[Stored data]
□ □ □
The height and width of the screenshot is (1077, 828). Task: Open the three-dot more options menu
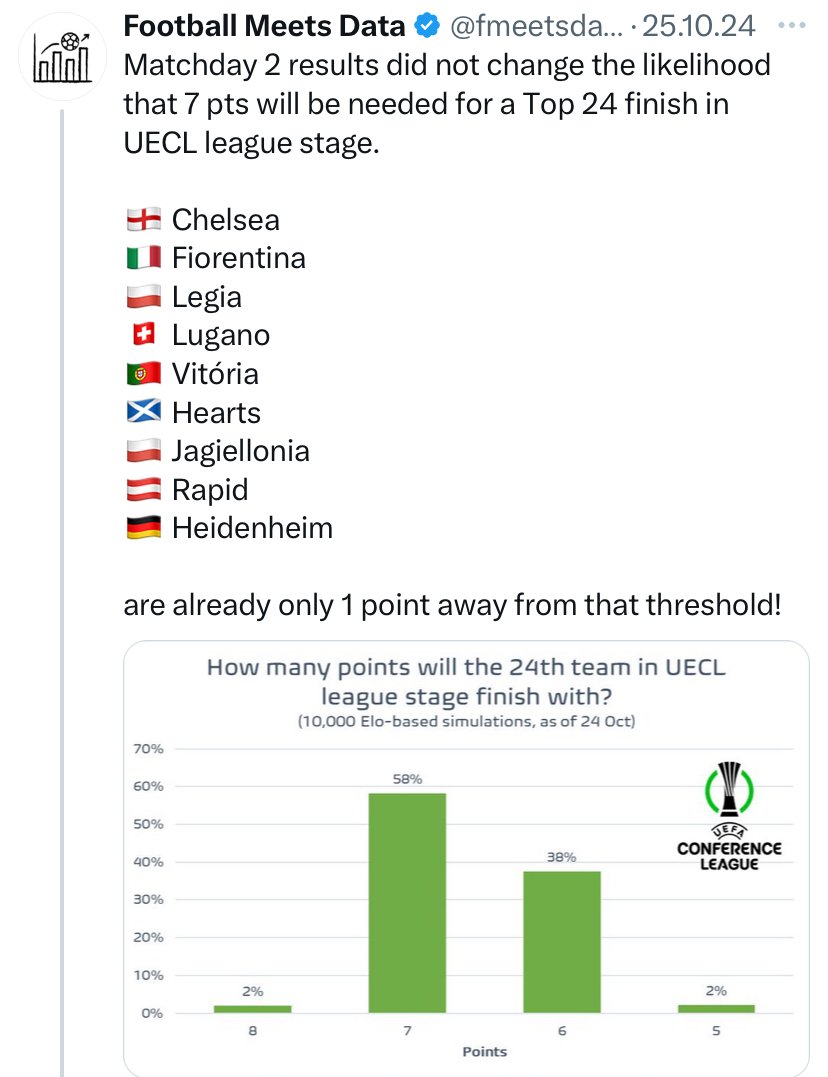792,25
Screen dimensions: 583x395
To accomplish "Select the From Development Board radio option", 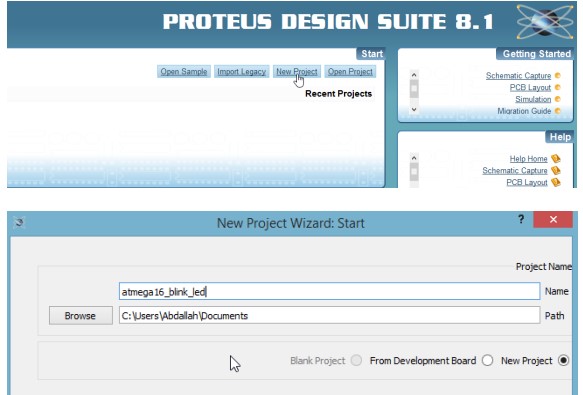I will coord(487,360).
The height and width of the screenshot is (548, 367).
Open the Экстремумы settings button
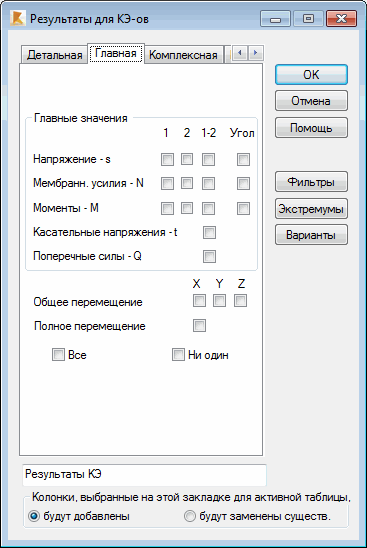click(311, 209)
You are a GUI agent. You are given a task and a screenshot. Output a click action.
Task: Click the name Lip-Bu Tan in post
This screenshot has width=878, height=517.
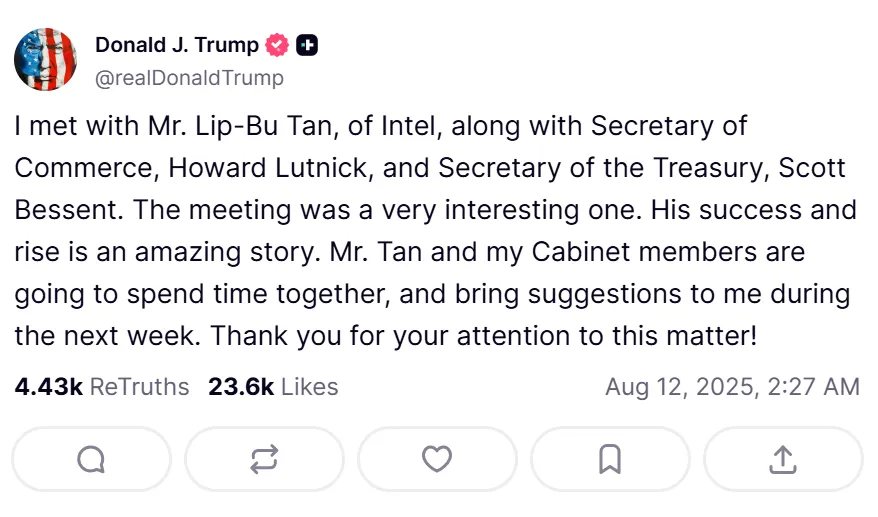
□ □ □
WORK TASK —
Give back, word for word, the lines from the line that contains "You are a GUI" through the last line of the records, with no pictures and nothing else.

TASK SOLUTION —
You are a GUI agent. You are given a task and a screenshot. Output a click action.
Task: Click the name Lip-Bu Tan in post
This screenshot has width=878, height=517.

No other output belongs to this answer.